Connectors

Connectors

Connectors are used to provide documents to a pipeline. For example:

pipeline = Pipeline(FolderConnector(path='/my_important_docs')

When creating a Kodexa Document from plain text or reading a JsonDocumentStore of fully formed Kodexa Documents, you do not need to add a step to the pipeline to parse the documents. The pipeline will be able to process these documents into fully-formed Kodexa Documents.

When using connectors of other types (files, folders, URLs) to read non-Kodexa Documents, you will need to add a pipeline step to parse the document so that it's fully-formed. If you do not provide a parser in these instances, Kodexa Documents will still be returned by the pipeline, but there will be no content node text on the document, only metadata describing the connector and document source details.

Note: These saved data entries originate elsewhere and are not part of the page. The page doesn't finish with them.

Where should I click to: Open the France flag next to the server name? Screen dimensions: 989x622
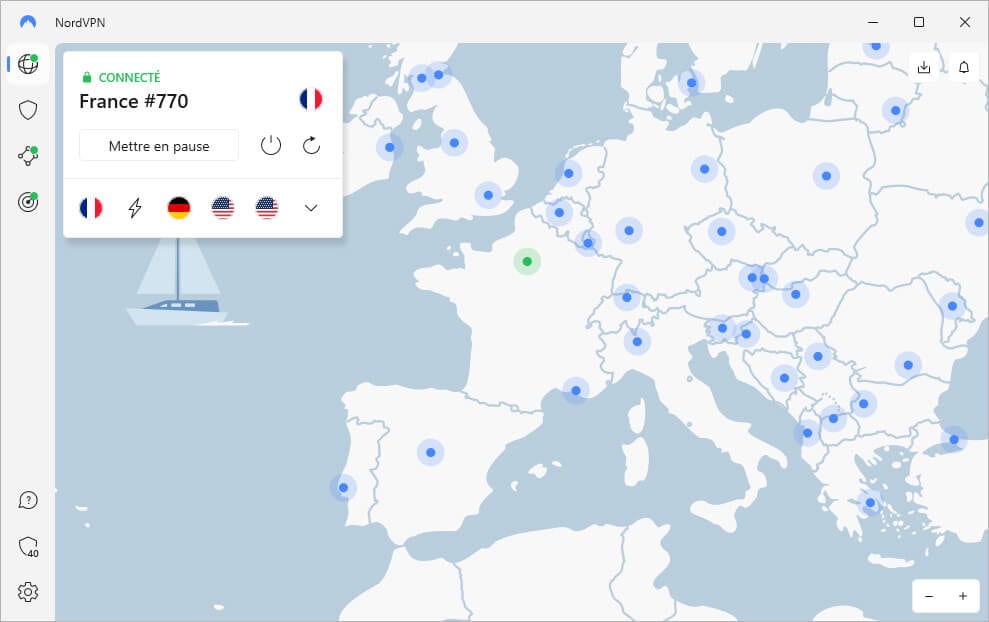pyautogui.click(x=310, y=99)
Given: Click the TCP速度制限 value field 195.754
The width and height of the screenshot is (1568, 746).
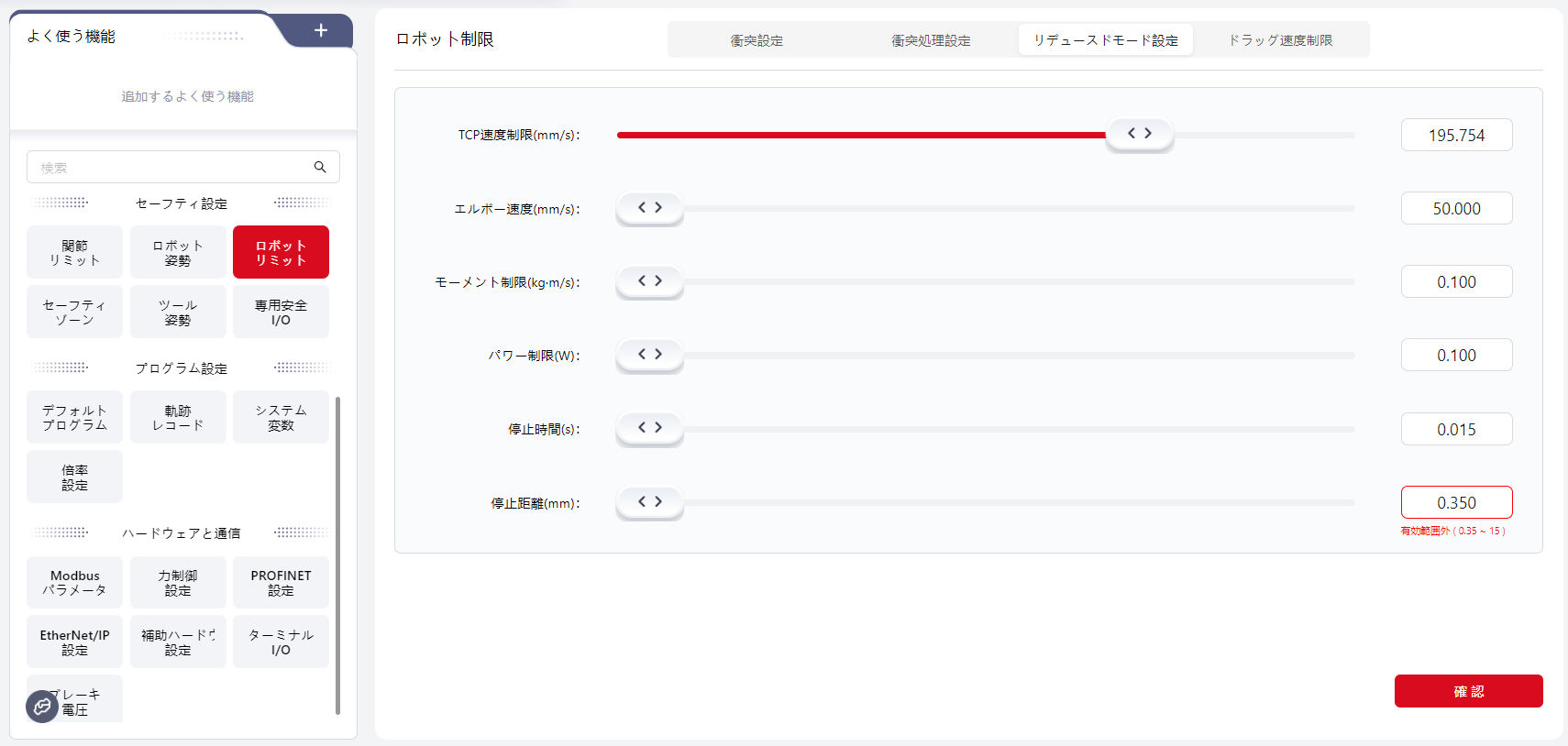Looking at the screenshot, I should 1456,135.
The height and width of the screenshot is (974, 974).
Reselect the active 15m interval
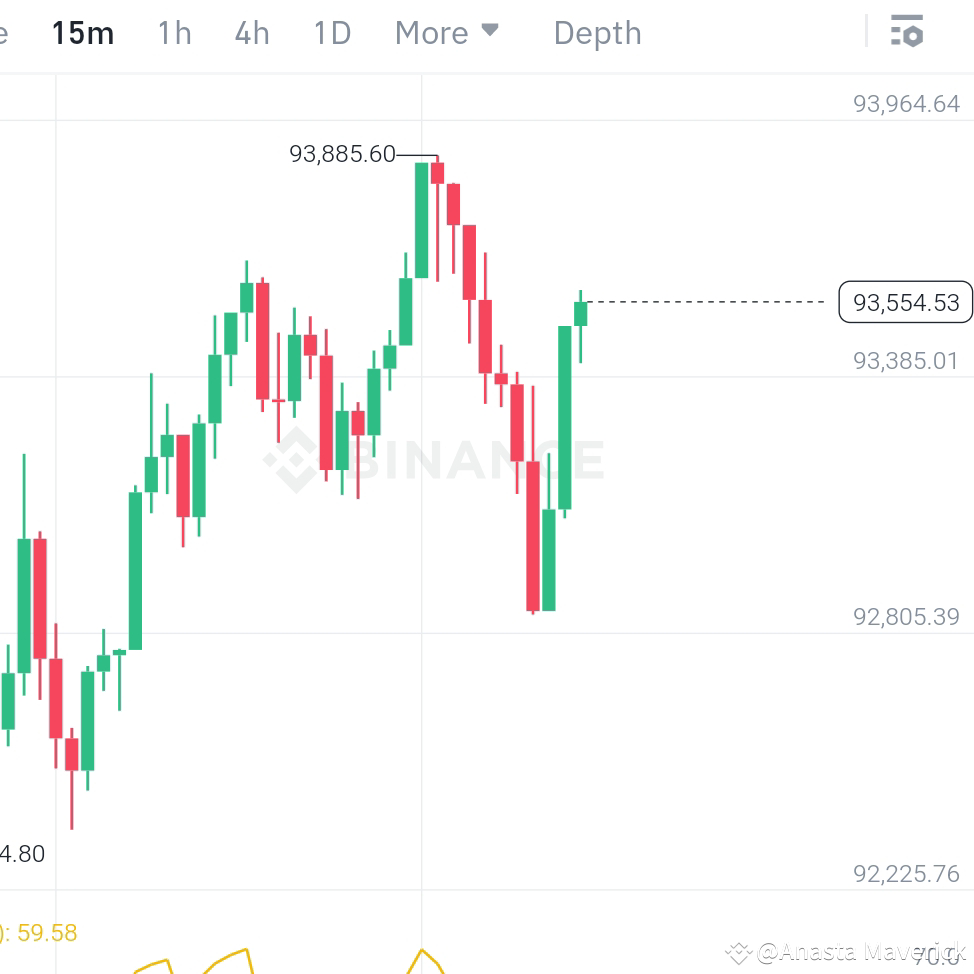[83, 32]
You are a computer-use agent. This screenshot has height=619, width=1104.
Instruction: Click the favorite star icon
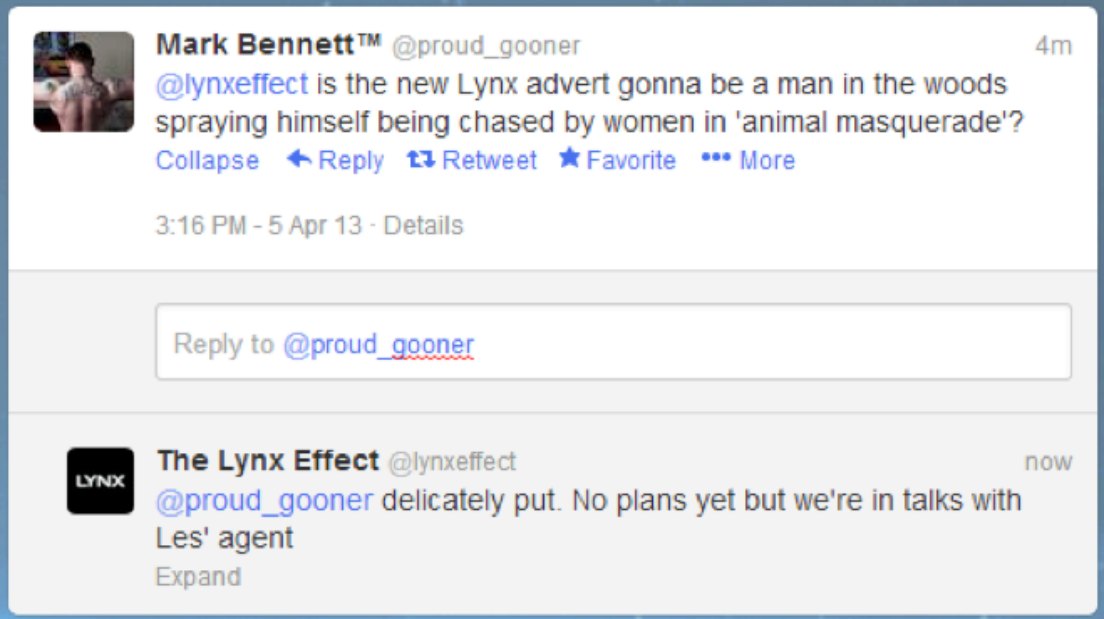569,158
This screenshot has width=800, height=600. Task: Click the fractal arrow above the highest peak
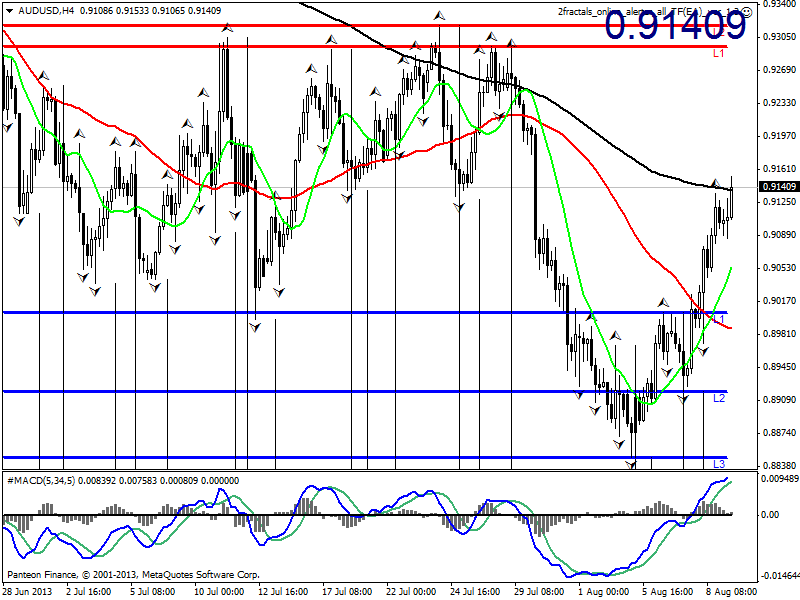click(x=439, y=15)
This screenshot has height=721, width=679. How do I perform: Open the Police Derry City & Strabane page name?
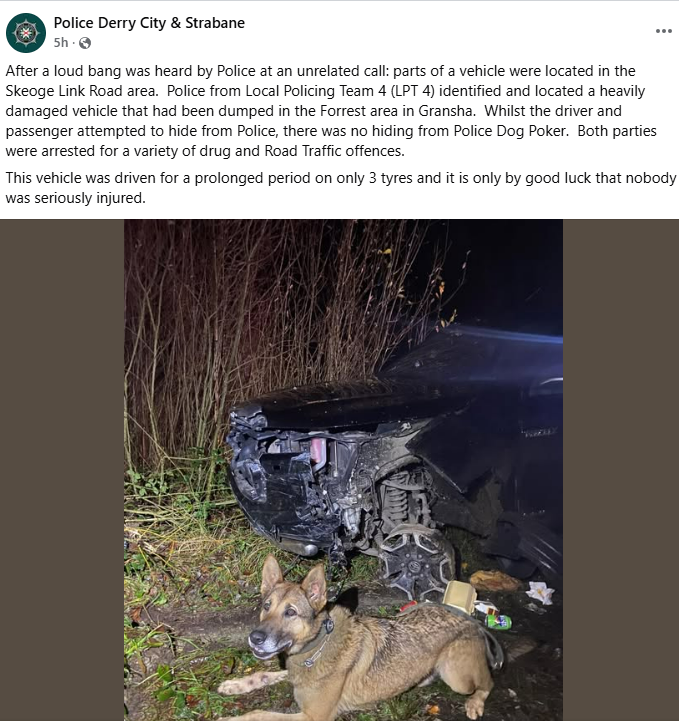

If the connector provides a file that needs to be parsed, it will return an empty content node in the document but it will set the following metadata:

source_path=<the path to the file, as understood in the context of the connector>
connector=<the name of the connector in the registry>
connector_option=<the options for that connector>

You can then retrieve that file from the connector at any time by using:

from kodexa import connectors
source = get_source(document)

Note that this will return a temporary file (if the document needs to be downloaded) or the file, with the pointer reset to the beginning of the file. When retrieving the file with this method, you should close the file once you are finished with it to ensure it is deleted.

‚Äč